**EXERCISE BRIEF:** After going through the data below, state how many lines contain "will", and nothing else.

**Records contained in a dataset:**
◇ ◇ ◇

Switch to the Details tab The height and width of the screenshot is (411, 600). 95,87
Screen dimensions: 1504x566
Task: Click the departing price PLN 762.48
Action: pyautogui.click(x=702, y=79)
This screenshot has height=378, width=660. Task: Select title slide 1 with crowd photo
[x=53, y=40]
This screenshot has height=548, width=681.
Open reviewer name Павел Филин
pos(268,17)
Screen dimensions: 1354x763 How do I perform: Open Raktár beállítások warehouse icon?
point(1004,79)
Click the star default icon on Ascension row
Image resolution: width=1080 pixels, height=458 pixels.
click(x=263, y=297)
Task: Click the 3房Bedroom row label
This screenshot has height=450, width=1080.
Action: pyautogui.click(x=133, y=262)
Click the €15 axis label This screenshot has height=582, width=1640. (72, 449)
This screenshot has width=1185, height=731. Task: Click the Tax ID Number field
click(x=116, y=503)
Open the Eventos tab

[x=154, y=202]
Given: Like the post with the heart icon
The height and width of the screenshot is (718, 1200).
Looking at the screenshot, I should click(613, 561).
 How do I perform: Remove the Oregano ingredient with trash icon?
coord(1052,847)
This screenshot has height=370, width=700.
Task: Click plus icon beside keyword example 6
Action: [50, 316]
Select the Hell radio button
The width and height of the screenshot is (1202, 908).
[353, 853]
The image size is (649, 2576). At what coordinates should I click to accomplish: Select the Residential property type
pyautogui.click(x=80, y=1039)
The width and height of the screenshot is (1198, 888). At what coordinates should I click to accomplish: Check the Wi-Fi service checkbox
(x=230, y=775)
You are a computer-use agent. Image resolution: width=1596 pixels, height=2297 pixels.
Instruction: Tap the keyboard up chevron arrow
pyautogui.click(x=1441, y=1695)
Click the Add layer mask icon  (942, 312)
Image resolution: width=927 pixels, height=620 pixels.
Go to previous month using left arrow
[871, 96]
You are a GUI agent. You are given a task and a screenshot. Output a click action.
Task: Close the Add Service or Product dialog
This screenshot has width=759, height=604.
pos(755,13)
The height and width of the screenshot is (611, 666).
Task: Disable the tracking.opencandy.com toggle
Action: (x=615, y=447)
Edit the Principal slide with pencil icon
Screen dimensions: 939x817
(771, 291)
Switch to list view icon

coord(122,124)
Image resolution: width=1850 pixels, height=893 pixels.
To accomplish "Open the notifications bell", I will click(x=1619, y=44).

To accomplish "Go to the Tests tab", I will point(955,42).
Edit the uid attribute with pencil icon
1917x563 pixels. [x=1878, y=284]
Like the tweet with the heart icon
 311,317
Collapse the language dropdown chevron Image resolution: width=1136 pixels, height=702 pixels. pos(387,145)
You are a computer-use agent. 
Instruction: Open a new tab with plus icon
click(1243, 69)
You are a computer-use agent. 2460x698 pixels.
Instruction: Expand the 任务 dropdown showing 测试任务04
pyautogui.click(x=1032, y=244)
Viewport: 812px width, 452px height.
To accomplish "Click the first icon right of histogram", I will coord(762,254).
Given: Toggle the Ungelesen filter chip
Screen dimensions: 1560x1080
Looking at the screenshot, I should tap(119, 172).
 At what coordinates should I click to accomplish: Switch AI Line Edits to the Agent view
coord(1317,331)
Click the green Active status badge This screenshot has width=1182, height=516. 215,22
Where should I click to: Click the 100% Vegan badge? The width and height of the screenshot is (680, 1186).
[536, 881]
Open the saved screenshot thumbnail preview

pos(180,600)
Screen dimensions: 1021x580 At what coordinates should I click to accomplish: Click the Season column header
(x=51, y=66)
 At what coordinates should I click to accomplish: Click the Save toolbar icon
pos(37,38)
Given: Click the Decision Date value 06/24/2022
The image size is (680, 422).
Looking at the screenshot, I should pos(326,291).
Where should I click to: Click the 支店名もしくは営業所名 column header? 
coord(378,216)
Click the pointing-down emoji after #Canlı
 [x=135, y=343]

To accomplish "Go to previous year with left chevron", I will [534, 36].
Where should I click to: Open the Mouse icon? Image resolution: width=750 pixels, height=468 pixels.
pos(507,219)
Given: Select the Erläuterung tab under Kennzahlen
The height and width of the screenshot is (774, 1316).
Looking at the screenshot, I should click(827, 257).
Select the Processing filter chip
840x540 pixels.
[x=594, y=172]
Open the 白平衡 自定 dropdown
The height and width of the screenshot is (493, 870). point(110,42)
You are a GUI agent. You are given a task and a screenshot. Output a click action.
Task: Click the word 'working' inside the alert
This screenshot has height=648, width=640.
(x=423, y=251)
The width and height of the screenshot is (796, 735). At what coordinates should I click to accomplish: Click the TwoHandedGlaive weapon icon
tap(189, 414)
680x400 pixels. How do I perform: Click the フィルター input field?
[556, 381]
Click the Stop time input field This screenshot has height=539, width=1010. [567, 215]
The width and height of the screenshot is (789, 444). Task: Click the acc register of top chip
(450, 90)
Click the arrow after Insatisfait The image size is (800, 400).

◇ ◇ ◇

**FINISHED EXERCISE:** 4